Тишину зала нарушила молитва-песнь, донесшаяся с верхних окон-бойниц, — заунывная и бесконечно печальная. Она, эхом отскакивая от гранитных колонн и стен, пронеслась среди раненных солдат и слуг. И всё будто замерло: больше не доносятся стоны, не звенят доспехи, даже свечи перестали трепетать. Окружающий мрак загустел, стал осязаемым — можно дотронуться, ощутить жгучий холод под пальцами.
— Опять илоты надрывают глотки… — проворчал Хжай. — Как же ненавижу их дурацкие вопли. Точно горные козлы блеют.
— Веселого в нем мало, согласен.
— Пытаются испугать, мой господин! Они еще не знают с кем связались! Мы им устроим кровавый пир! Да, нас немного, но даже выжившие с легкостью перебьют кучку тупых рабов! Пусть они там свою абракадабру воют — не поможет! Я завтра собственнолично возьму меч и щит побольше да встану на стене! Уверен, успею зарезать человек сто прежде, чем они подойдут ко мне на расстояние шага! Пусть проткнуть попытаются — в моем пузе жира так много, что покрепче любого доспеха будет!
Релин положил ладонь на его плечо, сжал, насколько позволили силы, и произнес:
— Ты прав: мы справимся. Их после сегодняшнего осталось немного. Потрепали мы их знатно!
— Именно! Небось потому и воют! — воскликнул Хжай.
— Только прошу: держись все время поближе ко мне, ладно? Я не смогу простить себе твою смерть.
— Да это я вас спасу от случайной стрелы!
С дальнего конца зала донесся оглушительный грохот, сменившийся галдежом.
Релин и его слуга, испуганные и встревоженные, вскочили, уставились в черноту перед собой.
Некоторые воины тоже поднялись, кто-то вытащил мечи из ножен, но большинство просто повернуло лица в ожидании.
Сердце тяжело ударило раз, второй, третий…

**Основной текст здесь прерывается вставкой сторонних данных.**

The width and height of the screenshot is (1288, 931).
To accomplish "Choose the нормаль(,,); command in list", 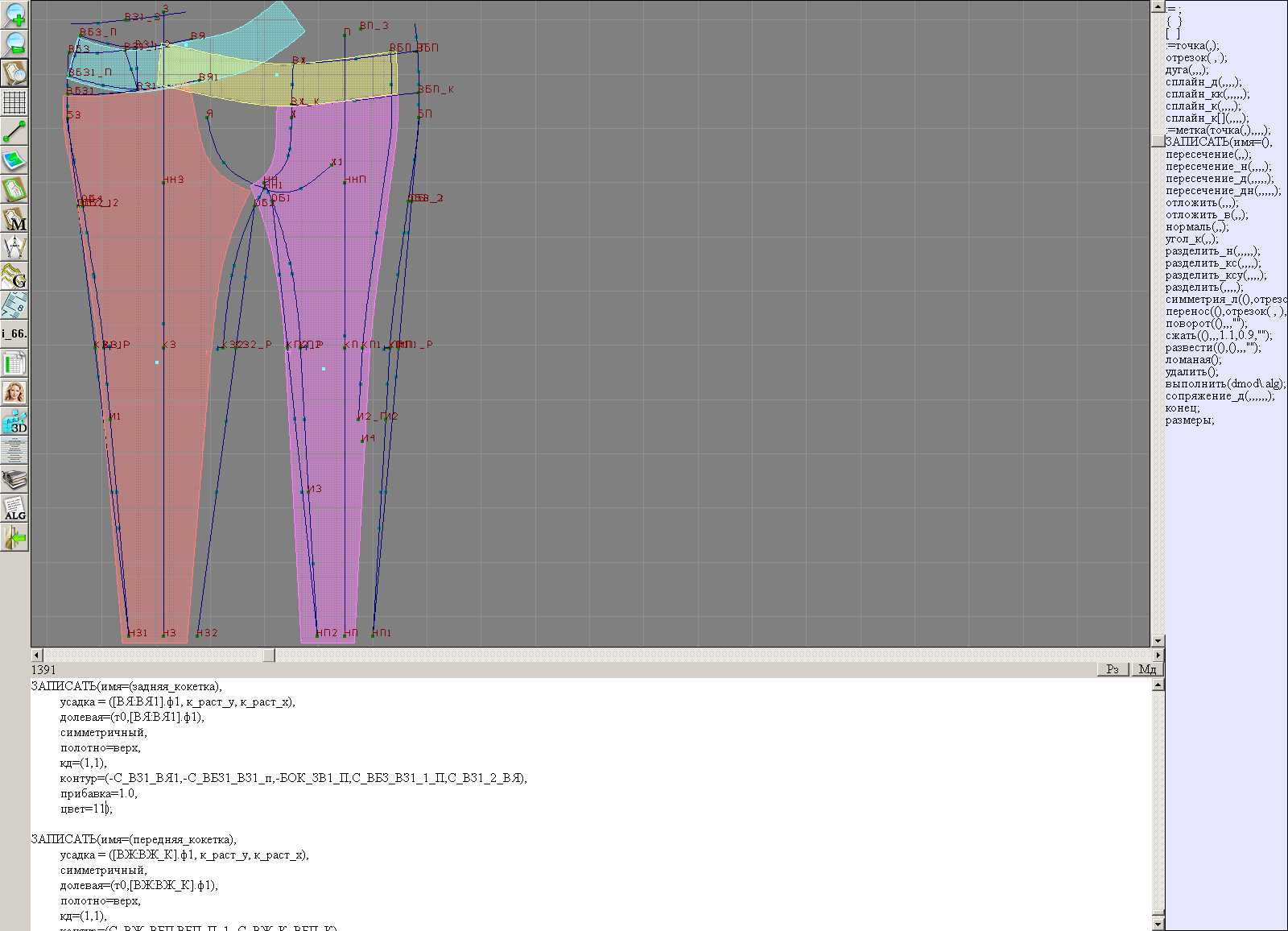I will coord(1197,227).
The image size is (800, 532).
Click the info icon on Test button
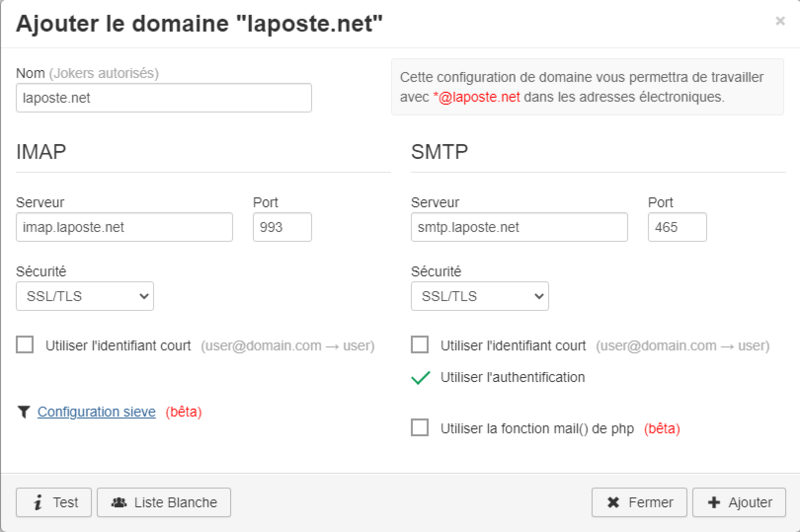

Шум усилился, в его какофонии не сложно уловить топот сандалий, звон мечей и рассерженные выкрики. Взгляд сфокусировался на тьме, попытался выловить хоть какие-то очертания того, что происходит впереди, — тщетно.
Наконец, арка осветилась десятком горящих факелов.
От увиденного по спине скользнула холодная волна страха.
Сотни рабов в окружении аккаратских слуг и солдат направляются сюда.
— Предательство… — прошептал потрясенный Хжай. — Мой господин, вам надо уходить!
— Куда? Мы в ловушке. Позади только внутренний двор, из которого нет выхода.